Pre-Revolution, the Prince Army congregates outside First Avenue

L-r: Sam, Peggy, and Kirk before the Revolution (Cecilia Johnson/MPR)

Tonight, First Avenue is on another level. You can feel it in the air; you can sense it on social media; you can read it on the event poster, which heralds “An Evening With The Revolution: Wendy, Lisa, BrownMark, Dr. Fink & Bobby Z.” Today is the first of three reunion dates for the Revolution, Prince’s official band from 1979 to 1986. As many people have anticipated since April 26 — the day the Revolution announced reunion shows — the air outside First Avenue is electric. But what I didn’t expect was a transcendent experience on the sidewalk.

I’d hoped to chat with a few Prince fans before doors opened tonight, meeting people and swapping stories, but I ended up sticking with one group of people for almost an hour. I walked up to them because I loved their outfits: a white shirt bearing the message “[eye symbol] love [Prince symbol]” (on the back: “[Prince symbol] loves me”); a proud, purple shirt with an NPG reference on the back; and lots of love symbol jewelry. I stayed because of the wearers’ open hearts.

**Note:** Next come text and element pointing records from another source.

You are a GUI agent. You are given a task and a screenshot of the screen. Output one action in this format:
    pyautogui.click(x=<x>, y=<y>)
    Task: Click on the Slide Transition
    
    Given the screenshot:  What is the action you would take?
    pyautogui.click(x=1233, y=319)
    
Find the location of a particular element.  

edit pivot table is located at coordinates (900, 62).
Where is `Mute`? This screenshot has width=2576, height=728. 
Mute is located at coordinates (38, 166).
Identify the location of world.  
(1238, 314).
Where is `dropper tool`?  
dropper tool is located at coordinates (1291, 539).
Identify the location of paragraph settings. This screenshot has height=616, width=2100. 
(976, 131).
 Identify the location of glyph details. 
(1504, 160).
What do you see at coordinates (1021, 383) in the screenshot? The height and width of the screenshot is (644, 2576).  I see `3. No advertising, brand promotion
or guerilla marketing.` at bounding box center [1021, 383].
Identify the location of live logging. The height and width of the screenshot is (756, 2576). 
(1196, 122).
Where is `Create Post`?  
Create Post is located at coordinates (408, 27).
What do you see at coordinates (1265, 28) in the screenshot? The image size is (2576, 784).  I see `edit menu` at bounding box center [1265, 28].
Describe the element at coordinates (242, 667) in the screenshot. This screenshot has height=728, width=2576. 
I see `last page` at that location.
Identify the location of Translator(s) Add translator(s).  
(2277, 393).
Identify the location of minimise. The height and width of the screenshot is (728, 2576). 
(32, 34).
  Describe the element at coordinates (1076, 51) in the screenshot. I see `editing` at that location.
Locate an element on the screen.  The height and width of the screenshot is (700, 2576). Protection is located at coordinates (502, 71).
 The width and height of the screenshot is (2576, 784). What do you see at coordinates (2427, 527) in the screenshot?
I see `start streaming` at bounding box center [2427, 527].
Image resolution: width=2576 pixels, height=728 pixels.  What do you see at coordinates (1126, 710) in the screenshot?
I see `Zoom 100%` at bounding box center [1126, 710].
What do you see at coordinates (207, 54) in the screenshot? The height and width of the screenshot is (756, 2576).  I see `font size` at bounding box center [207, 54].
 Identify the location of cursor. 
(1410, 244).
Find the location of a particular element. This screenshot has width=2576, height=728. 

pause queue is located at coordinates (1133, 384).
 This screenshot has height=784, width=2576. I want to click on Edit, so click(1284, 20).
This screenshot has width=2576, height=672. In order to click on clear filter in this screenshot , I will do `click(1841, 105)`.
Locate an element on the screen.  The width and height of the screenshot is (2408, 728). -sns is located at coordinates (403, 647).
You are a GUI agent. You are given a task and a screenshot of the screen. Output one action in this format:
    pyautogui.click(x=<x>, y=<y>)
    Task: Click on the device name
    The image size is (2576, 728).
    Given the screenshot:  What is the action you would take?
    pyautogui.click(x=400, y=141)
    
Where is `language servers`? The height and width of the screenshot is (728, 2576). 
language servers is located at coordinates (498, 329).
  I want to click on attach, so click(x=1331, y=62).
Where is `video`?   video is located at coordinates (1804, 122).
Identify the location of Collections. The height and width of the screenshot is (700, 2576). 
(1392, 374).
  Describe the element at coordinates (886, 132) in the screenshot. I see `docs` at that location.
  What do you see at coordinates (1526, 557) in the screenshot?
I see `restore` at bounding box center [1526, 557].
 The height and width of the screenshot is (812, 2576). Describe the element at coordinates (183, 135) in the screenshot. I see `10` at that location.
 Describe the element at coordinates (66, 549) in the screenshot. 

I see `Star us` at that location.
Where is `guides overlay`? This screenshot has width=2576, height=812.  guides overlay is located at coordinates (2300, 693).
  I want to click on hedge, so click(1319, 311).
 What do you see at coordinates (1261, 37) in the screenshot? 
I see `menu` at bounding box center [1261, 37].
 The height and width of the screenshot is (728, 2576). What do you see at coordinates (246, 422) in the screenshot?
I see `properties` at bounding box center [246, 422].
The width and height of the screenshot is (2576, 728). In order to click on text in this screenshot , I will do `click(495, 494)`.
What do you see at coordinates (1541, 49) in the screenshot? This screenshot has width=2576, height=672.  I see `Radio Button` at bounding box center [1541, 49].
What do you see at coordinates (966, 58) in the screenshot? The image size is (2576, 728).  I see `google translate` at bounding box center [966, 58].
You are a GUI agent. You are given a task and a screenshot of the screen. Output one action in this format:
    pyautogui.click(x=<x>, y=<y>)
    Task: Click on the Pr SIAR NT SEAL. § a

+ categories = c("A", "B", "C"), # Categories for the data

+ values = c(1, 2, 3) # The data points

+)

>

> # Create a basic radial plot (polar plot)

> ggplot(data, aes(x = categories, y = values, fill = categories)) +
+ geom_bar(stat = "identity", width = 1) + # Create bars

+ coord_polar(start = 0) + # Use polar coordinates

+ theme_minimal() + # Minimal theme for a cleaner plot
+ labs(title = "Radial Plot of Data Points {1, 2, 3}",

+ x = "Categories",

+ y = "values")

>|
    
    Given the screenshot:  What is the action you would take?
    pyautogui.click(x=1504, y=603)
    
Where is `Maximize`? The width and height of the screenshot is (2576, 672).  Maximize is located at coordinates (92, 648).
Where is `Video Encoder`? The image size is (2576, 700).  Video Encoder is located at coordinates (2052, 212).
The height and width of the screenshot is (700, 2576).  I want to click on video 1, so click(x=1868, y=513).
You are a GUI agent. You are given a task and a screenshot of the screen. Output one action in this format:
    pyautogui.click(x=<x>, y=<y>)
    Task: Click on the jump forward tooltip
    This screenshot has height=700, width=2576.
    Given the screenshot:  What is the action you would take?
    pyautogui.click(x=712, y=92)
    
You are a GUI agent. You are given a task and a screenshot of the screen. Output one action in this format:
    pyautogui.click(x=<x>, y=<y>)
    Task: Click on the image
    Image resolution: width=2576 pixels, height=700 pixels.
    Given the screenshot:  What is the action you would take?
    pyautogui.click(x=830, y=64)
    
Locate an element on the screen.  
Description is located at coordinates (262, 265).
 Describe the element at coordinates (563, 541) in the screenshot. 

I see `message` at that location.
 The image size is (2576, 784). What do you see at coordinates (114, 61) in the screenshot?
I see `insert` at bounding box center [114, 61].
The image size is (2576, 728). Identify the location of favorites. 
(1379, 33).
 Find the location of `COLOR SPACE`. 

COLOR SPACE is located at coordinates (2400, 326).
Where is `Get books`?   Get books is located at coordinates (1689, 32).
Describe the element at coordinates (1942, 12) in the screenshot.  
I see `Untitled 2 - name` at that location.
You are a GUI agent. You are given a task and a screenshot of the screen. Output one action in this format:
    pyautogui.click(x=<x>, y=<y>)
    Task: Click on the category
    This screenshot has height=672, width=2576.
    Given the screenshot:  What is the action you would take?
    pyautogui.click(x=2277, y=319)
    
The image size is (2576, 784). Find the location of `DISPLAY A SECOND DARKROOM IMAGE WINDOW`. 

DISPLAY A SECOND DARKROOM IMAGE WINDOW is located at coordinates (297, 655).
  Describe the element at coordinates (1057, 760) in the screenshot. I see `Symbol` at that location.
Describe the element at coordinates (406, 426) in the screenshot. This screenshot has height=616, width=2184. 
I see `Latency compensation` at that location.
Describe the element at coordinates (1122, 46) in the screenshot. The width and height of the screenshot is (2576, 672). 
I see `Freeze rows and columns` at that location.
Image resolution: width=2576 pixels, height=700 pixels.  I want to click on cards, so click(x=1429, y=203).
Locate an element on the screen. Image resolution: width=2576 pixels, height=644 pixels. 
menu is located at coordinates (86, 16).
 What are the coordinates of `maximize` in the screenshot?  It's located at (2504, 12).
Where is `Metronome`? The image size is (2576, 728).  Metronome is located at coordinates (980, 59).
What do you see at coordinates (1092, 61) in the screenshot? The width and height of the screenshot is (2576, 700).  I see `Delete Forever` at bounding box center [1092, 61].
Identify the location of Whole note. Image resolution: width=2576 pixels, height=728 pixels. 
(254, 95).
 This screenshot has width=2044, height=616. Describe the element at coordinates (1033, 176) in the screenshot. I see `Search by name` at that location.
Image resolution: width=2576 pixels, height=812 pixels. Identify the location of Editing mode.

Peggy, from Detroit, Mich., has seen dozens of Prince shows. She’s part of the global fan network devoted to Minneapolis’s brightest. And she has countless stories, from being invited onstage by Larry Graham to seeing Minority Report with Prince, to healing from her husband’s death at a Prince show.

Kirk, from Texas, first heard Prince in 1977, and he’s been a fan since then. As an AMC projectionist, he helped run a movie for Prince; the star rented out the theater, and Kirk helped run Scrooged, the 1988 Christmas Carol adaptation, for Prince and the band. “My parents did not like [Prince],” he said, a wry look on his face. “And then when my sister got older and asked about masturbating, they really did not like it.” All of us laughed; thanks, “Darling Nikki.”

Sam, of Iowa, got a Prince-inspired tattoo, even when his son told him not to. When he showed me, several others in line grinned and lifted up their sleeves or pant legs, revealing the lyrics and purple art on their bodies. They’ll walk with Prince’s memory forever.

I stayed on the sidewalk for almost an hour, increasingly amazed by these fans’ dedication and pure love. I commented on the Purple Army’s sense of community, feeling stunned. “That, I think, is the single best thing about being a Prince fan,” said Peggy. “The people I’ve met.”

When I left, I felt like I’d joined a new family.

Prince’s fans are certainly still hurting from his death, knowing that things can never go back to the way they were. Peggy from Detroit says she misses her friends, and everyone misses new music. But there’s hope in the new connections, and there’s solace in the old ones, and there’s love running through it all. I believe Prince would be proud.